(Stored items)
——

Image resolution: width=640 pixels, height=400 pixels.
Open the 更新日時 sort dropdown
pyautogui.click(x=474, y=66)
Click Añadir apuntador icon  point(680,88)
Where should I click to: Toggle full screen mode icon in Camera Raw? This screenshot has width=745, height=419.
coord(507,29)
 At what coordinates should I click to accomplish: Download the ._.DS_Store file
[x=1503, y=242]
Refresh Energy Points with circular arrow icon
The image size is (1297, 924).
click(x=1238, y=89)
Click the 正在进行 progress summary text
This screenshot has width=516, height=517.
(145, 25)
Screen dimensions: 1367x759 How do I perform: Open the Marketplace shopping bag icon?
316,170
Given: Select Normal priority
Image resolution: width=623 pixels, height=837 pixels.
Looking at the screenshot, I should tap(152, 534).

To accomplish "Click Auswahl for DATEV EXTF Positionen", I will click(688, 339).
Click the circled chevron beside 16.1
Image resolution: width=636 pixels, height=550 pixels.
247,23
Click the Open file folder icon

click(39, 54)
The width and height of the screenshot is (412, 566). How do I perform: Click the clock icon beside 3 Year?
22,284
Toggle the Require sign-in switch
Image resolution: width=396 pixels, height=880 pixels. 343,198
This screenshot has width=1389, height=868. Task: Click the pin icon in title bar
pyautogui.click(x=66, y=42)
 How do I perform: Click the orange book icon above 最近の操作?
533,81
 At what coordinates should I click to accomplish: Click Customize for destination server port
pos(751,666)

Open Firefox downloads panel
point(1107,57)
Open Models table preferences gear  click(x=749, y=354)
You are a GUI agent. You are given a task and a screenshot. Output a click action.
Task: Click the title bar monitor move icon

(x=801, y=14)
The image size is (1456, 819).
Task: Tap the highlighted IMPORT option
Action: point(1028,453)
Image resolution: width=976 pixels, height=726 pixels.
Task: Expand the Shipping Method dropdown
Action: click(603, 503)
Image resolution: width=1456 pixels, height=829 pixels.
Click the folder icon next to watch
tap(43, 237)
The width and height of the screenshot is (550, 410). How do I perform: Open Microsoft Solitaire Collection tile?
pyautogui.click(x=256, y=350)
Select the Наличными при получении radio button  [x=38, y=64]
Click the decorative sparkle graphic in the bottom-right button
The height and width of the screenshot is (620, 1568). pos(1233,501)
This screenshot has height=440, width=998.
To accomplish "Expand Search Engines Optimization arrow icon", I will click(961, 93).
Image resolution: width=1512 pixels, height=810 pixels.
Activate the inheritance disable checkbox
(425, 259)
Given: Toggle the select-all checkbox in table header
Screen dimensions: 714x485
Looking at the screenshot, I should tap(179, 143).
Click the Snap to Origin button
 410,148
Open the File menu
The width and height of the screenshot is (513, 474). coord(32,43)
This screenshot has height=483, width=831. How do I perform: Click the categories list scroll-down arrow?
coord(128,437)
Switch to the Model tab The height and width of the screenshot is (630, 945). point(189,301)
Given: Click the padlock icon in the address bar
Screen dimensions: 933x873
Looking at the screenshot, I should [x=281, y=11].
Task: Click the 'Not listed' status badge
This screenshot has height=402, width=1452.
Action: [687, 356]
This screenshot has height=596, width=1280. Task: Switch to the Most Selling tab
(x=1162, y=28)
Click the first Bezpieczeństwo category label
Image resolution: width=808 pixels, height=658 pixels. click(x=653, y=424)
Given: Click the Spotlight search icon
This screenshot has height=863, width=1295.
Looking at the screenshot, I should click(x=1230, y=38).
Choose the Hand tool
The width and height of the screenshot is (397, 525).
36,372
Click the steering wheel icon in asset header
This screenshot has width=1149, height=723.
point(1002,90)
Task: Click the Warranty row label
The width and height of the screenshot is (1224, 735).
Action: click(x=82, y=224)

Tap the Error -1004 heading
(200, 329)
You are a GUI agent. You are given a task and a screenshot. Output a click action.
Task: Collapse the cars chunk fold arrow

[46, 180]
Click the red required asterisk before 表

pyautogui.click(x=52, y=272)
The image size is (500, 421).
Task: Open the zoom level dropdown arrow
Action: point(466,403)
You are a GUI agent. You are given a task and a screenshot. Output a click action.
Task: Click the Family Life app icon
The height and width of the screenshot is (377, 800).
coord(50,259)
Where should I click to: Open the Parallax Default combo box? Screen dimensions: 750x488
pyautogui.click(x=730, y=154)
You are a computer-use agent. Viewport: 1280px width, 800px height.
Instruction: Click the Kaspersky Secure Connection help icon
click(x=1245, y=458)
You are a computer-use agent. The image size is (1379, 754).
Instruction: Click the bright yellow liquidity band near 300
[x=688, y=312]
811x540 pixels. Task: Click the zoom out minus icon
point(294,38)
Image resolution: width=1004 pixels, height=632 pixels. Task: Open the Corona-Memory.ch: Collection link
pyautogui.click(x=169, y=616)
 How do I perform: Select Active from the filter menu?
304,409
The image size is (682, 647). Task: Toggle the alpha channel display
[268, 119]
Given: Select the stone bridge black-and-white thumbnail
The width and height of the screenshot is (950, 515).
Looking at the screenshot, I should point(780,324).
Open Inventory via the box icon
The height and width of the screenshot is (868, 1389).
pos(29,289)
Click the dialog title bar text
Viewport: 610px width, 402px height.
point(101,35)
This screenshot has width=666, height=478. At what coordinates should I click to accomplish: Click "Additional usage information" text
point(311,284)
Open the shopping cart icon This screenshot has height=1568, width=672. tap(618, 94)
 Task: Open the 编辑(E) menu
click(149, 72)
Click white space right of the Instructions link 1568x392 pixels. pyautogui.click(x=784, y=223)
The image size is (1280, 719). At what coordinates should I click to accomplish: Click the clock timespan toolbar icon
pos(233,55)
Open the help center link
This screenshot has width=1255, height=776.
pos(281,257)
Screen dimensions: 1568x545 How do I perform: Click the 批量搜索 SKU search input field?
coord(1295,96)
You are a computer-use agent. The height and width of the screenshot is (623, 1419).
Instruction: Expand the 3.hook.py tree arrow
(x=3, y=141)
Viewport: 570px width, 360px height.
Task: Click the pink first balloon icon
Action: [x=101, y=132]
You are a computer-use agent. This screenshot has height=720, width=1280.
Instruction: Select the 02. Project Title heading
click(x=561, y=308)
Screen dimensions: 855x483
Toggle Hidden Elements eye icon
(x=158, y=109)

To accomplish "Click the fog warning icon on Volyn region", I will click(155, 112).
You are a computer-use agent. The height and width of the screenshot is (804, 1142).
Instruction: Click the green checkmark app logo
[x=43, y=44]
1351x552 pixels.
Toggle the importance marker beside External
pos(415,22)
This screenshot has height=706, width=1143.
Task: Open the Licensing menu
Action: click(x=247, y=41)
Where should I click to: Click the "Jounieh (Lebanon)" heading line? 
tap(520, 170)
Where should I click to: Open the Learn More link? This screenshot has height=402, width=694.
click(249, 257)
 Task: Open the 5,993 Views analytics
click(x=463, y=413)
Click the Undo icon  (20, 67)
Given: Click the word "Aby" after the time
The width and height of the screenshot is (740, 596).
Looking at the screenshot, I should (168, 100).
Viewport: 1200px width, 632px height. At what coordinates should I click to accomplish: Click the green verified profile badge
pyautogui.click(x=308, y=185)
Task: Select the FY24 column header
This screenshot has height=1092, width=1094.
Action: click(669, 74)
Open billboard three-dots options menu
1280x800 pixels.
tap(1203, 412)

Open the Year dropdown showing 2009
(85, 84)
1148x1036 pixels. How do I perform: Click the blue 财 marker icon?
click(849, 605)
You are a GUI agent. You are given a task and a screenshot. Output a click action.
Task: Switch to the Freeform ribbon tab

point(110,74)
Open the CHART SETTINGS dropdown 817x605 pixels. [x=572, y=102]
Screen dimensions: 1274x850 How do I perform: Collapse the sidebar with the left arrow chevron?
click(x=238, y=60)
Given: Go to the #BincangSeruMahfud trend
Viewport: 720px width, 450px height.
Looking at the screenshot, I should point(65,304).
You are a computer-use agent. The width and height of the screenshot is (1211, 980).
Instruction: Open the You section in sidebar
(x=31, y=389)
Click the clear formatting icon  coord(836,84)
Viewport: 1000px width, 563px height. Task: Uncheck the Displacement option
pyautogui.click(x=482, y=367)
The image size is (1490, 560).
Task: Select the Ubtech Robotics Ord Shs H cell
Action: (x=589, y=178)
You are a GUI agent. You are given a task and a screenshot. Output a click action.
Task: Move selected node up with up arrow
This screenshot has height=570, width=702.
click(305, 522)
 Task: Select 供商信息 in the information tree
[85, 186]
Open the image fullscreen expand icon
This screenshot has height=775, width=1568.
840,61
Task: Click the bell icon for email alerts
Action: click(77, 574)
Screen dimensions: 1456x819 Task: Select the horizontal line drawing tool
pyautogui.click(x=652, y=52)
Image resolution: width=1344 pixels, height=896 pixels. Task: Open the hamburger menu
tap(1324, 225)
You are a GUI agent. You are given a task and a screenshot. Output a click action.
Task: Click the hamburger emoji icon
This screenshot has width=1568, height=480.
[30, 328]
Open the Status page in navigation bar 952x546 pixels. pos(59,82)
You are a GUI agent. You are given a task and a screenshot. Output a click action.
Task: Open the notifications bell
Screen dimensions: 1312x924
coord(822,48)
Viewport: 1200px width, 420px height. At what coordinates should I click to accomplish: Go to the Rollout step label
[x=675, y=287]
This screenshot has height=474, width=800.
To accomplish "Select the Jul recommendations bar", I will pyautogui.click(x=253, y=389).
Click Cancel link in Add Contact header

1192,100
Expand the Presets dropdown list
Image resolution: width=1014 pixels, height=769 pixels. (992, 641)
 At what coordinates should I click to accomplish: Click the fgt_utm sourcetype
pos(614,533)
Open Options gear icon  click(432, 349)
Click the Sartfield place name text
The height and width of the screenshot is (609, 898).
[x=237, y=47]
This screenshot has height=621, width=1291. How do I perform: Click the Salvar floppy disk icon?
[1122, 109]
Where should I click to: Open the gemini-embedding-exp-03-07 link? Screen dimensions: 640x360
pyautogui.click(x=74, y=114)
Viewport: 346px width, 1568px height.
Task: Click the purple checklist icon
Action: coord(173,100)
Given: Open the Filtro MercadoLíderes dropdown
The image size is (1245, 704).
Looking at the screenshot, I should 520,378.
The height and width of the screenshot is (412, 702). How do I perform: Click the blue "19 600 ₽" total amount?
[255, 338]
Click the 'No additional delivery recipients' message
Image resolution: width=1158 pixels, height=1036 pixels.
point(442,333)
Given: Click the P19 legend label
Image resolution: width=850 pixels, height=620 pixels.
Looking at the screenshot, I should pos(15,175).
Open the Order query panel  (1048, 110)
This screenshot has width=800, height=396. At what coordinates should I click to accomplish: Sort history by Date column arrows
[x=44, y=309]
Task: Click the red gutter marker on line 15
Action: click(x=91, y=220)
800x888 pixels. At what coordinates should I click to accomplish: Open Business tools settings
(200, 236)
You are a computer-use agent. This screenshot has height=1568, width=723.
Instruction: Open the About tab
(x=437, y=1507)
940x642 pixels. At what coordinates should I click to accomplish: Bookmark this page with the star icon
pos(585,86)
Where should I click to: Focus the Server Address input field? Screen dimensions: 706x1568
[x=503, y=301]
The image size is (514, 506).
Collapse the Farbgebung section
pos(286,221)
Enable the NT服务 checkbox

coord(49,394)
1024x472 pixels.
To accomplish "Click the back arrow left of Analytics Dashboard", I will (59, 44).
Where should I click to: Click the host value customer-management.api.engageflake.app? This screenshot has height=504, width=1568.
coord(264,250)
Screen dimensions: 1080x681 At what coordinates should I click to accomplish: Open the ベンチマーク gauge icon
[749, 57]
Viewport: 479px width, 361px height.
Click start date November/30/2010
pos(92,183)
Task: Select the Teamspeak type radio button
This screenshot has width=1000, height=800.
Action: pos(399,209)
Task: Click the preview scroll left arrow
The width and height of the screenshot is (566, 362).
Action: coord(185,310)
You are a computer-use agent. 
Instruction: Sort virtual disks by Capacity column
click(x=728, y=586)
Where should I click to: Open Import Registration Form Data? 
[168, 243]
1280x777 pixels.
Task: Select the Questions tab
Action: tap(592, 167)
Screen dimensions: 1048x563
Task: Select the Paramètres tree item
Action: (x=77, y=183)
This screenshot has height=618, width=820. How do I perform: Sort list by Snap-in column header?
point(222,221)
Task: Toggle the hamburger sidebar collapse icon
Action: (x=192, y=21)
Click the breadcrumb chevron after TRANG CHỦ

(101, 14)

——

Instructions to follow:
In how many lines of the data above does the word "computer" occur? Only the number is wanted.

Your response:
8